La Barre de fer et le Forgeron Gabriel-T. Sabatier (19ème)

Une barre de fer dans la fournaise ardente
S’écriait tristement: « Pourquoi me brûle-t-on ?
Pourquoi cet homme noir qu’on nomme forgeron,
Me laisse-t-il ainsi dans sa forge étouffante
Perdre ma dureté dans son rouge charbon ?
Au sortir de son feu, je tombe sur l’enclume,
Il me frappe et me brise avec son lourd marteau ;
Contre moi sa fureur à tout instant s’allume,
Le voilà qui me met dans son affreux étau !
Il me serre si fort que ma peau se fendille.
Pour me percer, je vois qu’il apprête sa vrille,
Ce hideux forgeron veut être mon bourreau ! »

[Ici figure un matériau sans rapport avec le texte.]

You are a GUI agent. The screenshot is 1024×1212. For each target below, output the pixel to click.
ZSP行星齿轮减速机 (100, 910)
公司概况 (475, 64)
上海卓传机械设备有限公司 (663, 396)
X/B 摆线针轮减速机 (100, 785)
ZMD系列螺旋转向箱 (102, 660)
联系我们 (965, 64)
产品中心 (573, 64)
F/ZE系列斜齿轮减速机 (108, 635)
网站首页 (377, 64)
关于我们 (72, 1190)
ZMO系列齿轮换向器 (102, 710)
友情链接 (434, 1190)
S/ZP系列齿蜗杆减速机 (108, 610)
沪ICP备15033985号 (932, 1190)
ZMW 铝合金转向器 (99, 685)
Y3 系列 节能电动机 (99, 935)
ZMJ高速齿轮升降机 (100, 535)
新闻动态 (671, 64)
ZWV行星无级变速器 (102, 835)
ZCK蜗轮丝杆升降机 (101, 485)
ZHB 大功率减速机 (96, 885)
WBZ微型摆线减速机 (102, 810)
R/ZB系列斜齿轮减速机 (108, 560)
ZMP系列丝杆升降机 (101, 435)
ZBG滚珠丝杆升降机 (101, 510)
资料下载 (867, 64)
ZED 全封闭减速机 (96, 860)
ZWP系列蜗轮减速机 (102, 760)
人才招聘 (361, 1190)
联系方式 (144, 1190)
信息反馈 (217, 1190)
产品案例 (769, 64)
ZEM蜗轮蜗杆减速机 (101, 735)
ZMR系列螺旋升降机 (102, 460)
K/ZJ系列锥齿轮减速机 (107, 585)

Le forgeron lui dit : « C’est vrai, je te tourmente,
Mais pour faire de toi la lame étincelante
D’un instrument de fin acier :
La chaleur et les coups te font lame tranchante ;
Cesse donc de crier, bloc informe et grossier. »

Ici se termine ma fable.
Voici l’enseignement que l’on peut en tirer :
Souvent nous gémissons d’un ton fort lamentable,
Souvent l’on nous entend sottement murmurer
Lorsqu’il faudrait pousser mille cris d’allégresse.

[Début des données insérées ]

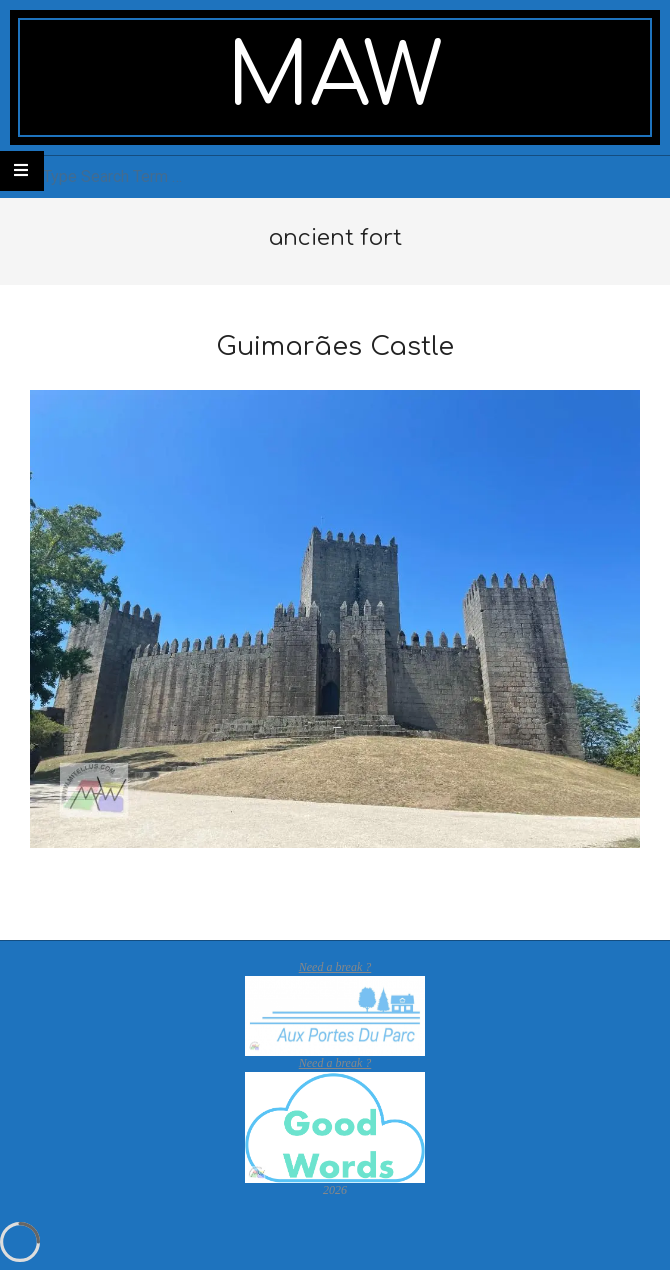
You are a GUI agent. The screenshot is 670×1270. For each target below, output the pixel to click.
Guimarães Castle (335, 346)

Dieu le Grand Ouvrier nous travaille et nous presse
Sur l’enclume de la douleur,
Pour que l’adversité nous mène à la sagesse.

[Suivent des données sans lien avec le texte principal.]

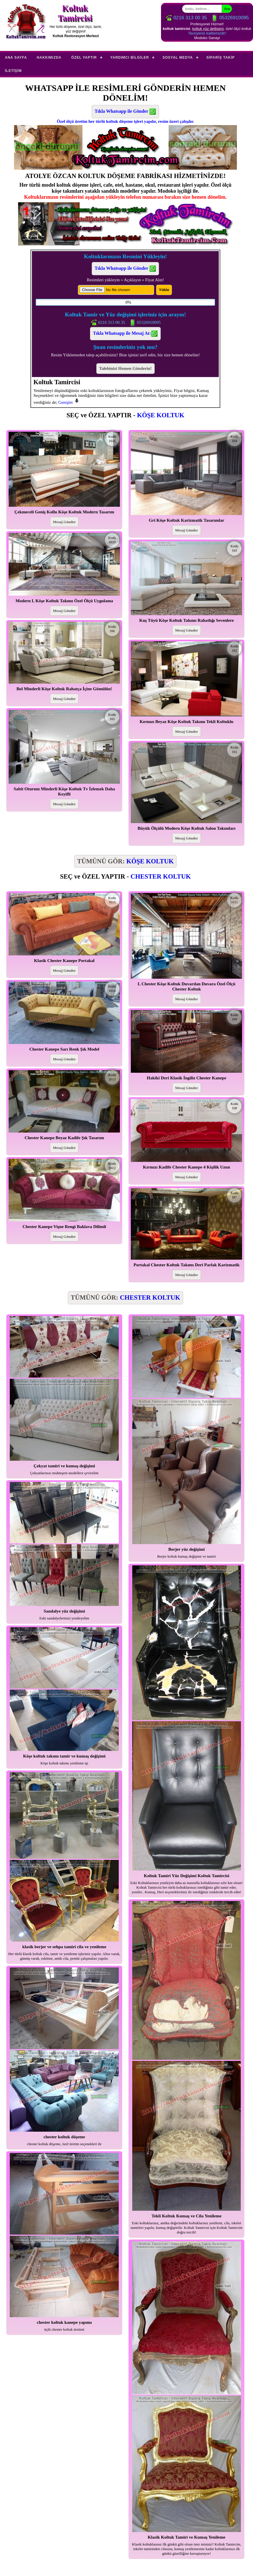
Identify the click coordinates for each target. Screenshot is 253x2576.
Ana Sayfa (16, 58)
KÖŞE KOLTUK (160, 415)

L’infortune, souvent vient ennoblir un cœur !
Des jours de notre enfance à ceux de la vieillesse
Sans nous plaindre sachons souffrir.
Le fer s’il n’est forgé, ne peut guère servir,
Il doit passer au feu pour être malléable.
Lorsque nous souffrirons, pensons à l’avenir,
Et la douleur deviendra supportable.

Livre I, Fable 4, 1856


En devine des relents de stoïcisme compris de travers, comme dans La mort du Loup de Vigny, où l'on n'envisage aller au delà de la souffrance mais simplement souffrir en ravalant ses pleurs.